I mean, yeah, Elyse was beautiful. And I'm sure she was intelligent too, and also probably a lot of fun to hang out with. And I acknowledge there's picture evidence that suggests she was incredibly supple, yet firm. But you also have to keep one thing in mind. If there's ONE thing we know about Ozzy, it's that he'll find another hot chick anyone in the future, and he is going to be fine. Losing his Survivor girlfriend of the week is probably not going to affect him in any significant way. It's not like he's going to be devastated by losing his hammock sweetie, and he is suddenly going to turn into the Wizard of Loneliness.




"I mean, if I can't get Miss America, I can always go for my fallback plan instead."




"I'll just hook up with a member of the Swedish bikini team."



In other words, what Ozzy is angry about here ISN'T the fact that they just voted out his girlfriend. What Ozzy is angry about is the fact that the people he wanted to work with in this game were Keith, Whitney, and Jim. And Keith, Whitney, and Jim just teamed up and stabbed him right in the fucking back.




Checkmate, bra. You thought you had me.




Here's a little advice for you, Ozzy. When you play poker in Vegas, always bet on chubby and white.



Even though, yes I know, technically...

Even though Keith and Whitney were both very much in on the blindside of Elyse last night...




Neither one of them actually voted for her




They both cast meaningless votes for Dawn instead, so Ozzy wouldn't be mad at them



But Ozzy saw through their plan, of course, and that's why he's now pissed.

Dataset records:
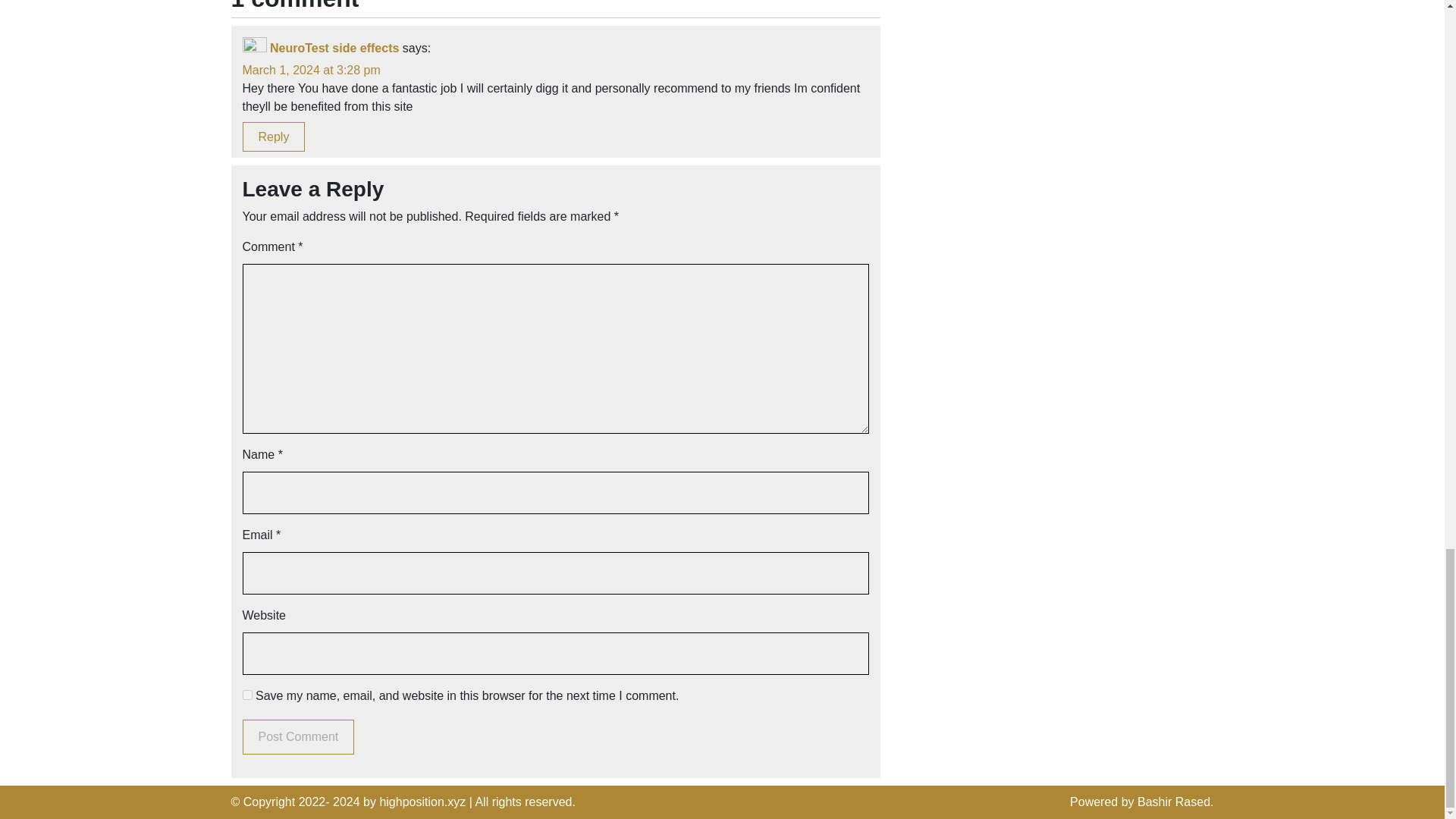
NeuroTest side effects (333, 47)
Post Comment (299, 736)
yes (247, 695)
March 1, 2024 at 3:28 pm (311, 69)
Post Comment (299, 736)
Reply (274, 136)
Given the description of an element on the screen output the (x, y) to click on. 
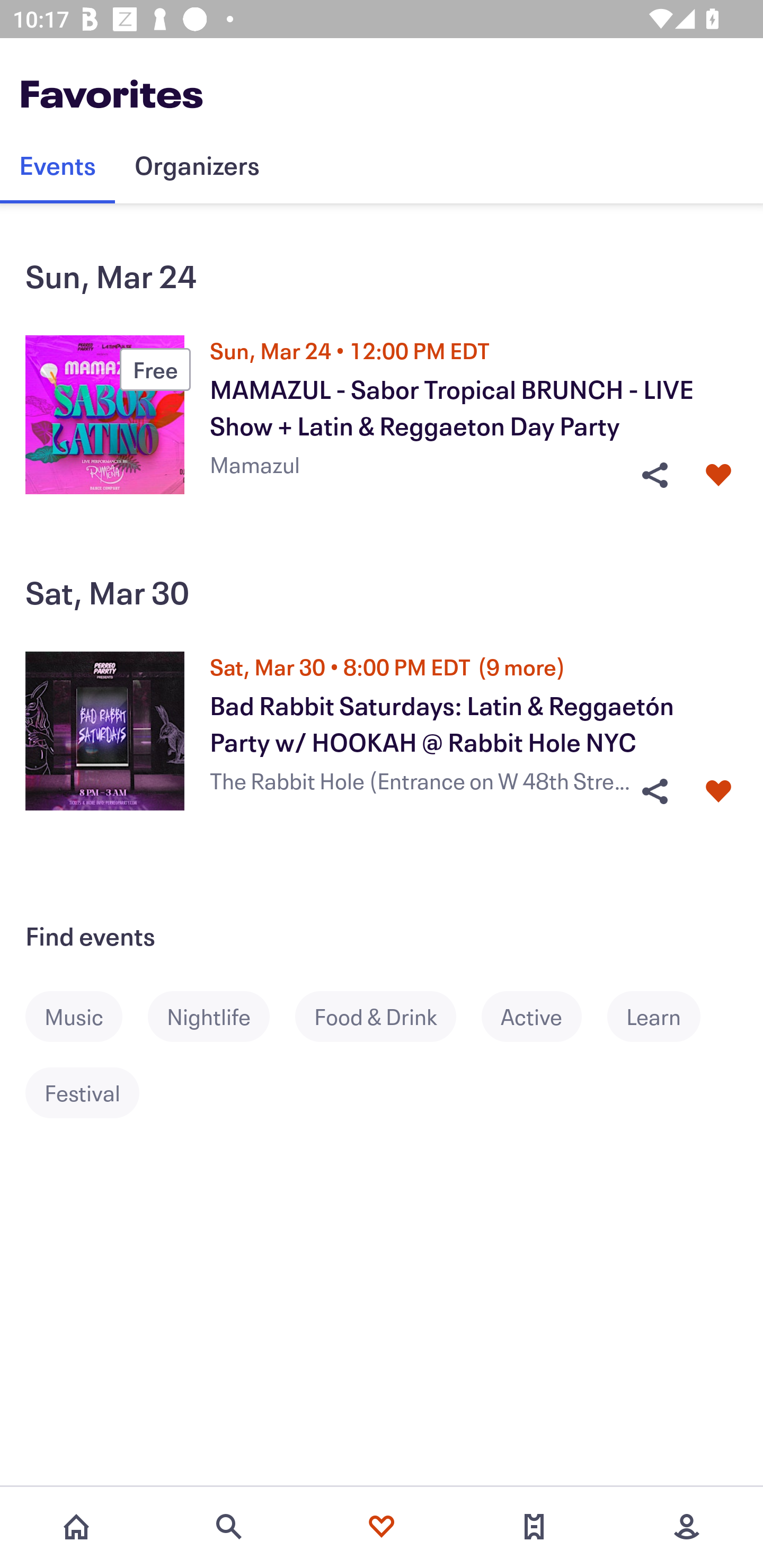
Organizers (196, 165)
Share Event (654, 474)
Unlike event (718, 474)
Share Event (654, 791)
Unlike event (718, 791)
Music (86, 1016)
Nightlife (221, 1016)
Food & Drink (388, 1016)
Active (544, 1016)
Learn (666, 1016)
Festival (94, 1092)
Home (76, 1526)
Search events (228, 1526)
Favorites (381, 1526)
Tickets (533, 1526)
More (686, 1526)
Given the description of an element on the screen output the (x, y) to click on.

Required task 1: Translate this sentence from the Survivor recap about Ozzy into Spanish: "Losing his Survivor girlfriend of the week is probably not going to affect him in any significant way."
Required task 2: Continue the Survivor recap about Ozzy from where it stops, keeping its tone.

Final result 1: Perder a su novia de la semana en Survivor probablemente no le va a afectar de ninguna manera significativa.

Final result 2:
Keith, Whitney, and Jim, you disgust me



And this is where I want to share an email that was sent in by a reader of mine named Ali Adamjee. I think this does a good job of explaining everything that has gone down on Savaii up to this point in the game, and why Ozzy is now so incredibly pissed at everyone:


"I figured out why Ozzy keeps failing early on in South Pacific... it's because he's kind of a skateboarding Andrew Savage.

When you think about what we're presented on TV, Savage and Ozzy have a very similar outlook on who they align with, namely that if you don't look like you could hack it in a real survival situation, you're not worth their time. Skinny Ryan, Fishbach, Billy Garcia, Cochran, they all look like they would perish if Survivor were a "real" scenario. So Ozzy "aligns" with Keith, Jim, Whitney, and probably Papa Bear right off the bat because they're the physically fit strong ones who look like they can handle themselves. Sure, he wants to keep Semhar and Elyse around for aesthetic purposes, but who he REALLY wants to work with are Jim and Whitney and Keith.


Unfortunately, all three of those people want him to fail. And their relentless dedication to making sure the narrative isn't "Ozzy steamrolls everyone" screws up their chances of winning too! If even one of them placates Ozzy, and agrees to a final three with him and one of his girlfriends, they probably win the season for the same reason Sophie won, and Danni won before her: because we're not letting the returnee win, this is OUR season. But they're so dedicated to not doing that, and it all winds up imploding on them."


Ali then followed it up with this second email, which I believe is equally true.


"If the South Pacific players all watched Boston Rob win Redemption Island, they all probably had the same immediate thought as soon as they saw Coach and Ozzy - "There ain't no way we're letting one of them win a second time in a row." But how do you do that? Christine wanted Coach gone right away, wrong move. Savaii tried neutering Ozzy and that backfired, because Ozzy really hates being controlled. But Sophie knew she had a golden ticket. All she had to do was keep the focus on Coach as the leader, then come right in at the end and let the drama take its toll."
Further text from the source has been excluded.